Allgemeine Berichte | 09.04.2024

Gnadenhof-Besitzerin Liane Olert zieht nun an das Oberverwaltungsgericht

Eifel: Gnadenhof soll Hunde abgeben

Liane Olert mit einem ihrer Schützlinge.  Foto: privat

Harscheid. Für Liane Olert ist Tierschutz eine Herzensangelegenheit: Auf ihrem Gnadenhof im Eifeldorf Harscheid schenkt sie kranken und alten Hunden, die niemand mehr haben will, einen friedlichen Lebensabend. Olert betreibt den Hof seit über 15 Jahren und nicht nur in der Eifel kennt sie jeder. In vielen überregionalen Medien wurde der Gnadenhof als Vorzeigeprojekt beschrieben. Doch jetzt könnte für Liane Olert und ihre Schützlinge alles anders werden. Geht es nach dem Veterinäramt des Kreises Ahrweiler, darf Liane Olert nur noch fünf ihrer insgesamt 56 Hunde behalten.
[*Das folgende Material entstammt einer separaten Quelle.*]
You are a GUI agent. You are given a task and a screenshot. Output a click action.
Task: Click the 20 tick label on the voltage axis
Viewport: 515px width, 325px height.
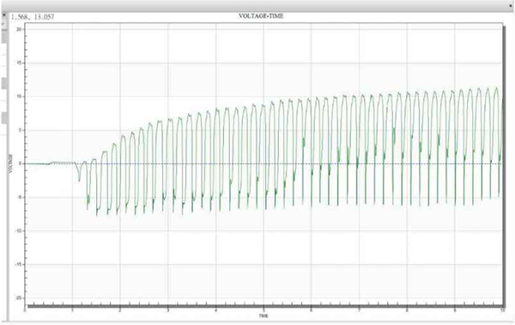[20, 29]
Veterinäramt stellt Mängel fest

Vorausgegangen war eine Kontrolle, bei der das Veterinäramt des Kreises festgestellt hatte, dass die Haltung der Tiere derzeit nicht artgerecht und die Haltung der Hunde im vorliegenden Fall nicht tierschutzgerecht sei. Unter anderem wurde bemängelt, dass der Liegebereich der Tiere mit Kot verschmutzt war. Bei einigen Hunden seien die Krallen nicht rechtzeitig geschnitten worden. Deshalb sei die Reduzierung des Hundebestandes angeordnet worden, teilte die Pressestelle des Kreises Ahrweiler auf Anfrage von BLICK aktuell mit. Das hat das Verwaltungsgericht Koblenz in einem Eilverfahren entschieden Ein komplettes Hundehaltungsverbot wurde hingegen nicht verlangt. Sollte Liana Olert der Anordnung des Amtes jedoch nicht nachkommen und den Hundebestand reduzieren, sollen die überzähligen Hunde in Pflegestellen oder bei sachkundigen Privatpersonen untergebracht werden. „Die Bestandsreduzierung auf maximal fünf gleichzeitig gehaltene Hunde sei erforderlich, um als Einzelperson eine artgerechte Tierhaltung sicher gewährleisten zu können“, heißt es in der Stellungnahme weiter. Und: Nach dem Tierschutzgesetz ist das Veterinäramt zum Einschreiten verpflichtet.

„Bis ins Mark getroffen“

Für Liane Olert ist die ganze Entwicklung völlig unverständlich. Es liege in der Natur der Sache, dass es einigen Tieren nicht gut gehe. „Meine Hunde sind sehr alt, teilweise dement und inkontinent“, sagt die Gnadenhof-Besitzerin. „Mir ist es wichtig, gerade diesen Tieren einen schönen Lebensabend zu ermöglichen“, so Olert weiter. Und bisher hat die Tierschützerin auch alle behördlichen Auflagen erfüllt. Jedes Tier werde von ihr liebevoll gepflegt und tierärztlich versorgt. Die jetzige Entscheidung treffe sie „bis ins Mark“. „Für mich und mein Rudel ist ein Worst-Case-Szenario eingetreten“, so Olert.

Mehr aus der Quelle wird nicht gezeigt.